Sobre os ambientes informais, programas de televisão e mídias sociais, são alternativas populares de divulgação científica. Mas são meios que também disseminam desinformação científica, pseudociência e outras anomalias que costumam causar confusão sobre o entendimento público da Ciência e tecnologia.
O material da Academia Brasileira de Ciências cita um estudo recente de como a própria mídia tradicional publicou desinformação sobre a pandemia de Covid-19. Ela teve um papel fundamental na circulação de artigos preliminares, sem a devida revisão de pares, tendendo a enfatizar mais a crise política do que a crise sanitária provocada pela pandemia, em detrimento das próprias evidências científicas.
Mas é importante saber dos números: embora a desinformação circule em massa em diferentes espaços digitais, já se concluiu, como no estudo desenvolvido por Luisa Massarani, no âmbito do INCT-CPCT, que a circulação de informações corretas sobre ciência é muito maior em quantidade do que o obscurantismo. E tudo isto desafiando as lógicas das plataformas digitais mediadas algoritmicamente.
Enfrentando a desinformação, o negacionismo e a pseudociência
Parte dos autores, segundo o texto sobre o qual refletimos, tende a considerar a desinformação como uma comunicação produzida intencionalmente. Porque o modelo de circulação de informação predominante nas plataformas é mediado algoritmicamente, baseado em um regime de visibilidade. Nele, temas polêmicos e controversos ganham mais atenção e, obviamente, geram mais lucro para quem os publica.

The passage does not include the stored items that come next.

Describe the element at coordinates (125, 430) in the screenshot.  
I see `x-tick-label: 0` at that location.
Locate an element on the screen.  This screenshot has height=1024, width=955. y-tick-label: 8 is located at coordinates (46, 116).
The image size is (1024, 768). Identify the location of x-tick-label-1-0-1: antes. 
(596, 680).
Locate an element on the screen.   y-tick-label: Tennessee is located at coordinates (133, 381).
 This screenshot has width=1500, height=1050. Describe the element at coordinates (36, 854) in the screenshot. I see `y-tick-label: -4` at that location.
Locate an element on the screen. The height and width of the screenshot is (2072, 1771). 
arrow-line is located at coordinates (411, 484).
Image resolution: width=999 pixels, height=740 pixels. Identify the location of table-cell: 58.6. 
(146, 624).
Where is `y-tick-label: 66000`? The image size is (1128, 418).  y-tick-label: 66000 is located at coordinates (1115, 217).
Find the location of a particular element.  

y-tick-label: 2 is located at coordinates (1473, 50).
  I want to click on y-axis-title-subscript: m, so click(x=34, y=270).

E mesmo os usuários bem-intencionados podem disseminar informações falsas ou controversas devido a uma confiança sem crítica na fonte da informação ou por genuína ignorância.
É curioso que as pessoas também estão dispostas a acreditar em informações que confirmam suas crenças pré-existentes, o que é um grande problema. Elas preferem acreditar em certos dados e pertencer a um grupo específico, o que reforçaria a ideia de que não se trata apenas de deficiência educacional, mas de escolha consciente pela informação falsa para fortalecer o pertencimento social.
É nesse sentido que as ações de educação científica, desde o ensino fundamental, combinadas com a divulgação científica e educação midiática, têm sido apresentadas como formas promissoras de contenção da desinformação.
Seria uma diretriz básica de atuação, bem como o aumento nos investimentos na formação de professores para o enfrentamento à desinformação científica em suas práticas profissionais cotidianas.
Afinal, não resolveríamos a questão trabalhando apenas com uma população já fora do ambiente escolar, majoritariamente adulta, sem crítica, sem habilidade de discernimento, sem interpretação textual.
Em verdade, a intenção é a aproximação entre o ensino superior – promovendo a Ciência - e a educação básica; uma junção primordial para enfrentar a desinformação nas escolas. Uma consequência ao longo do tempo é a melhoria dos espaços informais de educação científica.
Ecossistema integrado
Para o estudo em análise, a parte prática da tese é a criação de um ecossistema integrado em Ciência e Educação.
É preciso associar institucionalmente as políticas científicas e as políticas educacionais, buscando promover a colaboração contínua e integrada entre os ministérios responsáveis por essas áreas no Brasil — ou seja, o Ministério da Ciência, Tecnologia e Inovação (MCTI) e o Ministério da Educação (MEC).
A percepção é a de que esta integração permitirá a sincronização de esforços, recursos e estratégias, o que colaborará com a pesquisa em educação e ajudará a alinhar as políticas educacionais.
O compartilhamento de conhecimentos e ações e o estabelecimento de estratégias conjuntas entre ensino médio e superior poderá, por certo, acelerar os ganhos na educação e reduzir a disparidade em relação a outros países.
Sugerimos, por fim, o acesso ao site da Academia Brasileira de Ciências (ABC) e a leitura de suas várias publicações, além, claro, do material em comento, produzido por grupo de trabalho da ABC, coordenado pelo Acadêmico Roberto Lent.